» **To do**: Give back the listing below word for word, from the line with "Where should I click to: Choose" to the line with "Action: tap(119, 240)", both lines included. Leave the pictures out.

▬▬▬▬▬▬

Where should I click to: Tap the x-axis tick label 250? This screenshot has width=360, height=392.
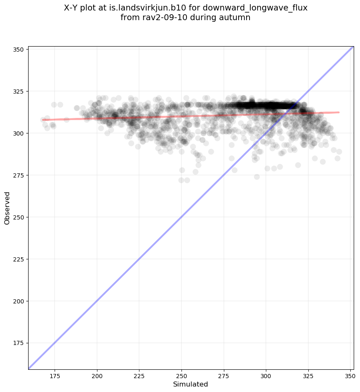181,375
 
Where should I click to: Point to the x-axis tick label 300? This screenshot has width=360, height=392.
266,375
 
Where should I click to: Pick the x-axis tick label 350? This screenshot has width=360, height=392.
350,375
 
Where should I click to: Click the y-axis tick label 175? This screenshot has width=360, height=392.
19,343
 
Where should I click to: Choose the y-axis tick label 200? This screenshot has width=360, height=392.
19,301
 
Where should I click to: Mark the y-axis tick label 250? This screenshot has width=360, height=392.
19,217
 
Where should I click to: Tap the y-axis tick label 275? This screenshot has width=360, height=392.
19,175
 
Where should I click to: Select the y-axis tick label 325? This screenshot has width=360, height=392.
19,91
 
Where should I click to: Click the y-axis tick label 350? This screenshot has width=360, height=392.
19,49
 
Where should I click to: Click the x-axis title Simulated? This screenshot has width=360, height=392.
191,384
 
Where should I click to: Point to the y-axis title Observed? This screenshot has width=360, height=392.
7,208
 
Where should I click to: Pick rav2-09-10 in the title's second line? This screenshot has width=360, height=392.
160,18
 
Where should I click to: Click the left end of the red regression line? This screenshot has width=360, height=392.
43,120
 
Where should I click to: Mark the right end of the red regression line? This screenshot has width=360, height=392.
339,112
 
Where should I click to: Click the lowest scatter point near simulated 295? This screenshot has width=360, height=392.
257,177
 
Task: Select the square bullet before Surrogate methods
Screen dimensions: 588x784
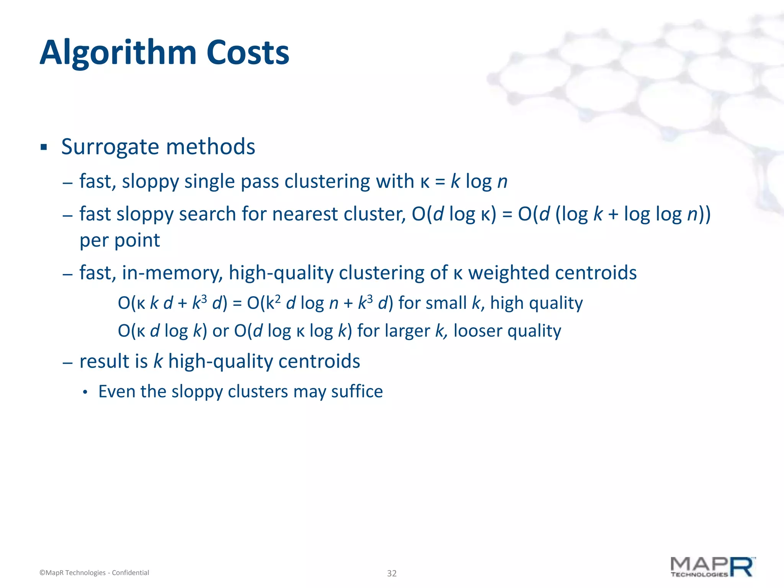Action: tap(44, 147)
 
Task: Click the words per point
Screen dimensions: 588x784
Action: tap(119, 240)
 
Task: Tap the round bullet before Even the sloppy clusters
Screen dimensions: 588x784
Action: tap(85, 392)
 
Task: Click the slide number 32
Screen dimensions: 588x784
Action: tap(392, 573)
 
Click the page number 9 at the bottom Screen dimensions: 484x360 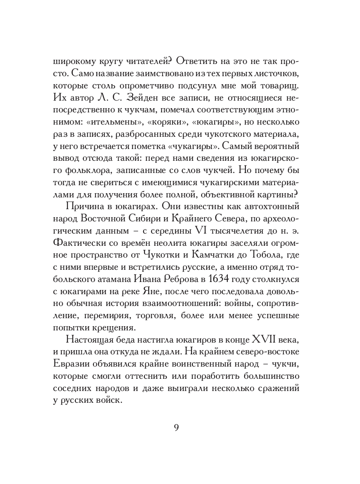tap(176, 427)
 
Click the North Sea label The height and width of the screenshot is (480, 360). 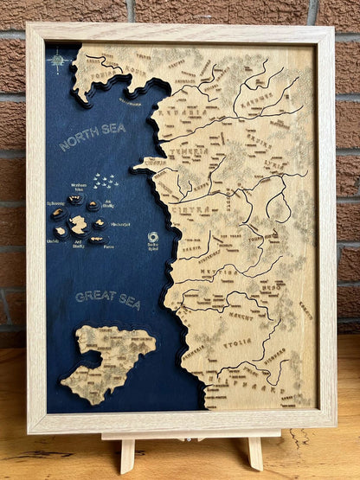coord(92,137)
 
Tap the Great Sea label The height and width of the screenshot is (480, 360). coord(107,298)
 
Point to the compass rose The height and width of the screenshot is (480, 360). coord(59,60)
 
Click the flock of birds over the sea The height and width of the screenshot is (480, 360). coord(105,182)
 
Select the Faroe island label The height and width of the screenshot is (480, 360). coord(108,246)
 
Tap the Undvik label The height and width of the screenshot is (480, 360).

▬▬▬▬▬▬

» **Exercise response**:
Where should I click to: Choose the y-axis tick label 200? This screenshot has width=360, height=392.
19,301
 
Where should I click to: Mark the y-axis tick label 250? This screenshot has width=360, height=392.
19,217
 
Where should I click to: Tap the y-axis tick label 275? This screenshot has width=360, height=392.
19,175
 
Where should I click to: Select the y-axis tick label 325? This screenshot has width=360, height=392.
19,91
 
Where should I click to: Click the y-axis tick label 350? This screenshot has width=360, height=392.
19,49
 
Where should I click to: Click the x-axis title Simulated? This screenshot has width=360, height=392.
191,384
 
Where should I click to: Point to the y-axis title Observed? This screenshot has width=360, height=392.
7,208
 
Where should I click to: Pick rav2-09-10 in the title's second line? This screenshot has width=360, height=392.
160,18
 
Where should I click to: Click the left end of the red regression line? This screenshot has width=360, height=392.
43,120
 
Where should I click to: Mark the right end of the red regression line? This screenshot has width=360, height=392.
339,112
 
Where should I click to: Click the lowest scatter point near simulated 295? This screenshot has width=360, height=392.
257,177
 
Task: Select the square bullet before Surrogate methods
Screen dimensions: 588x784
Action: tap(44, 147)
 
Task: Click the words per point
Screen dimensions: 588x784
Action: tap(119, 240)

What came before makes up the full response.